On July 9, 2025, Yaccarino announced her resignation from X Corp. She did not give a reason for her departure. One day before, X's generative AI chatbot Grok received a hastily removed update which saw the chatbot used to make racist and antisemitic statements – including praising Adolf Hitler and endorsing a second Holocaust – as well as sexually violent fantasies about various people, including Yaccarino herself.

===== Advertising suspensions and related lawsuits =====
Under Musk's and Yaccarino's leadership, hate speech has increased on the platform, which has caused companies to suspend advertising. The Center for Countering Digital Hate (CCDH) privately warned Yaccarino in June 2023 about rising hate speech and the financing of hateful people. After being ignored, the CCDH published its research showing the rise of hate speech and misinformation; Yaccarino suggested to Musk that Twitter sue, which it did that July. In November, after Musk made comments in support of an antisemitic conspiracy theory, a number of companies, including Yaccarino's former employer, Comcast, paused their advertising with X. Yaccarino attributed the pause in advertising to a Media Matters for America report that claimed ads on X from major corporations had appeared next to white nationalist and Nazi content, rather than to Musk's comments; in a company-wide email, Yaccarino said the article was "misleading and manipulated." Amid the controversy, Yaccarino was privately urged to resign by a number of advertising executives, including friends.

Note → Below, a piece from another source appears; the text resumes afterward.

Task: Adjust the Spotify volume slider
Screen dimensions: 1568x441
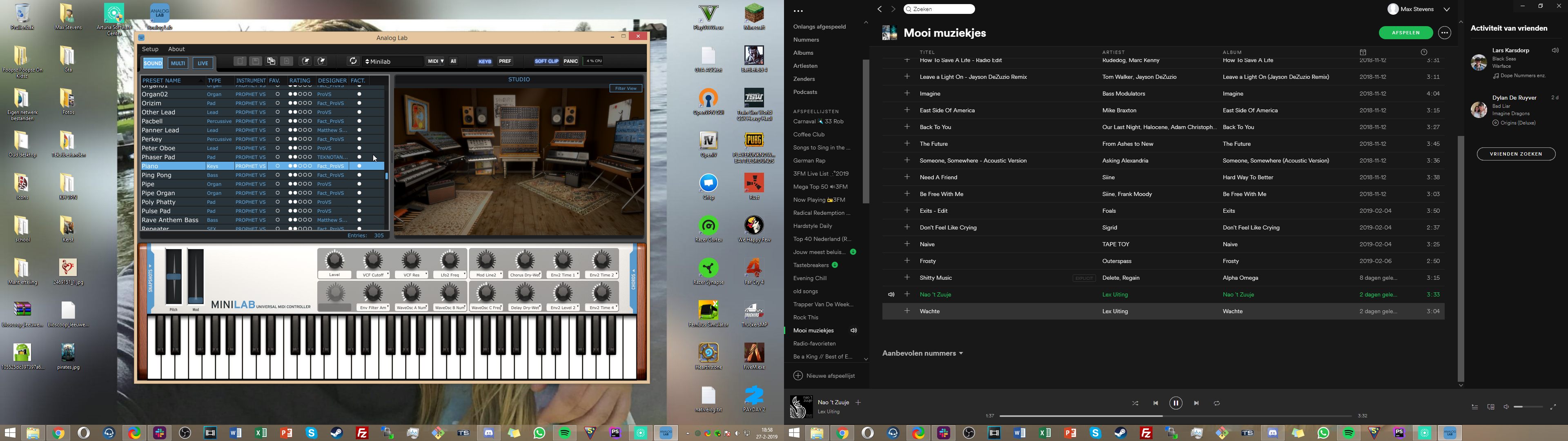Action: coord(1528,407)
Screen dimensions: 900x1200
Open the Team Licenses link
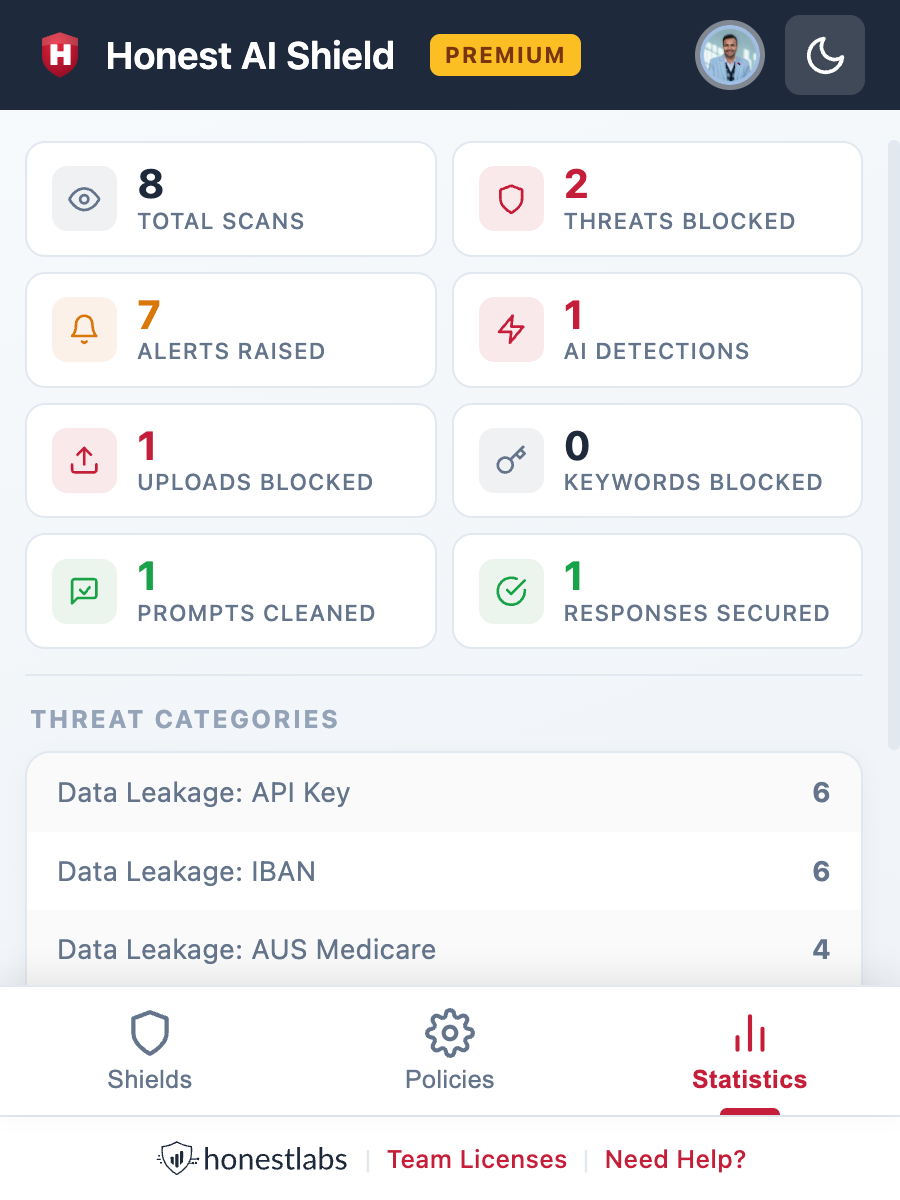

Yaccarino publicly supported X's lawsuit against Media Matters, posting on X, "You know I'm committed to truth and fairness. Here's the truth. Not a single authentic user on X saw IBM's, Comcast's, or Oracle's ads next to the content in Media Matters' article." At a company meeting, when asked what she would like the outcome of the lawsuit to be, Yaccarino replied, "the validation that Media Matters, unfortunately, manipulates, in this case, not just advertisers, but people in general."

In August 2024, Yaccarino announced that X had filed an antitrust lawsuit against the Global Alliance for Responsible Media (GARM), founded in 2019, with the stated aim to ensure that advertisers' brands weren't "associated with harmful content," for orchestrating an 'illegal' advertisement boycott against X. Days after the lawsuit was filed, GARM announced it discontinued its activities because the lawsuit has "significantly drained its resources and finances."

===== Children's online safety =====
In November 2023, Yaccarino was subpoenaed by a U.S. Senate panel to testify at a hearing on children's online safety. At the hearing, Yaccarino endorsed Senator Dick Durbin's STOP CSAM Act, a bill to allow victims of child sexual abuse material to sue tech platforms for facilitation.

=== eMed ===
In August 2025, Yaccarino was appointed CEO of Miami-based telehealth company, eMed.

==Personal life==
Yaccarino and her husband, Claude Madrazo, met shortly after she graduated in 1985. They have two children, one who worked at X, and one grandchild. They live in Sea Cliff, New York. She is Roman Catholic.